I just got the awesome news today that my lyrical essay "Obāsan in a Cup," which is part of my experimental memoir Dream Pop Origami, was accepted in the always-awesome Guernica Magazine.  Even more shocking, it will be published tomorrow.  Many thanks to the smart, perceptive, and insightful suggestions from Raluca Albu, the CNF editor at Guernica.  Stay tuned!

Going All Out

After a concentrated two weeks where LB and I saw both our families back to back, I'm finally getting back in the groove with my writing, revising, and submissions.  And today I've realized that I'm going all out.

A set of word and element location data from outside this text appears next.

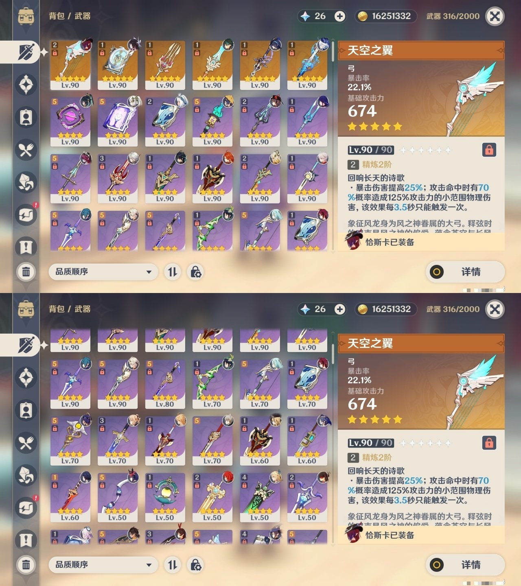
Task: Click the trash can discard icon in upper screenshot
Action: pos(26,271)
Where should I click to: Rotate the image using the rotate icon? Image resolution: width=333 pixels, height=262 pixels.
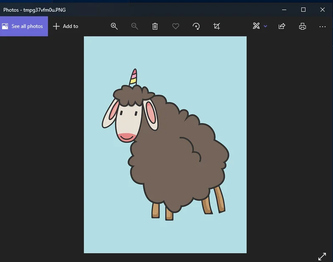(x=196, y=26)
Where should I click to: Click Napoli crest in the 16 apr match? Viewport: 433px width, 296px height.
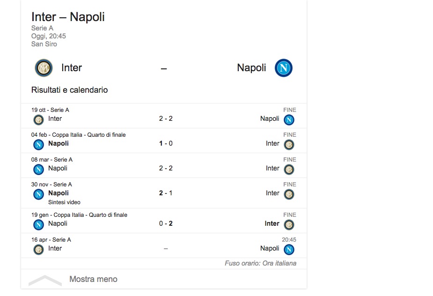click(289, 249)
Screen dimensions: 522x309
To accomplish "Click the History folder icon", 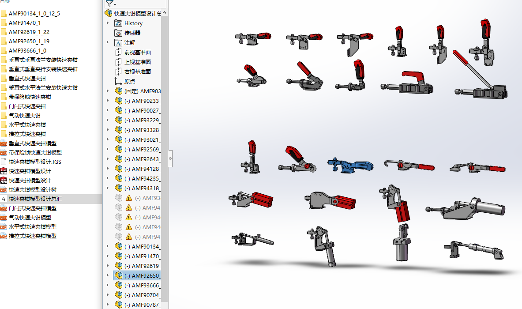I will coord(118,23).
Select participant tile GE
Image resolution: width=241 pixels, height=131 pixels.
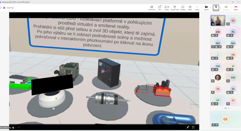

Recently, a bunch of my friends have been getting agents, then two-book contracts, thereby fundamentally changing their literary careers in the span of literally one year.  A boy can only dream . . . Of course, because I'm human, I've been waiting by the phone too for the same phone call, waiting for the same miracle to magically transform my writing career into a solid object, but so far, I've been mostly stood up by publishing industry (literary journals have been much kinder to me).  Agents are happy to tell me how talented I am, but their rejections are always about the fit.  Truthfully, it's hard not to feel bad about yourself, especially when you stroll through the local bookstore and you see straight up shit on the coop.  But I'm an eternal optimist, obviously delusional, and also very stubborn, so I'm not giving up.  Not when I'm so close.

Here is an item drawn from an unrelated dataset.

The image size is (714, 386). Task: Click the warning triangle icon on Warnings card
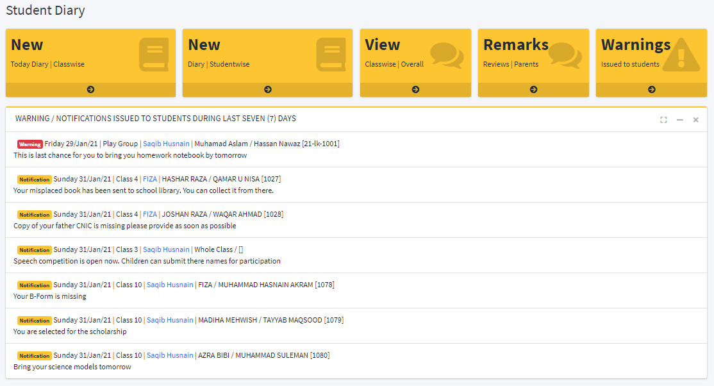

This leads me to the whole point I was making before I digressed earlier.  Now that I'm back in action, I'm going all out, man.  I'm submitting queries for NINJAS to a bunch of new agents soon (I'm still waiting to hear from three agents who are reading full manuscripts, but the longer time passes, the less hopeful I get).  If Kaya rejects AMNESIA (they're taking their sweetass time, by the way), I'll send a query for it to fifty agents the next week.  I just sent out several novella manuscripts to Plougshares and the Massachusetts Review.  I'm also sending one of my best (and fave) short stories to several literary journals.  Lastly, I'm sending my memoir to a few indie presses that I think would be a good fit aesthetically, conceptually, and structurally.  Instead of staggering my submissions as I was forced to do during the school year, I'm now going full force.  And that's not even including a screenplay I'll start revising/continuing this weekend about two bike messengers in DTLA.

And it don't stop . . .

 

 

1st Piece Accepted in 2014

Today I got the best kind of email.  Simon Waxman, the managing editor at the Boston Review, contacted me to publish my lyrical essay,"The Day I Lost Rock and Roll," at the BR.  So, of course, my day became fucking awesome.  This essay is part of my high-concept memoir, Dream Pop Origami.  Be on the lookout for my essay in the near future!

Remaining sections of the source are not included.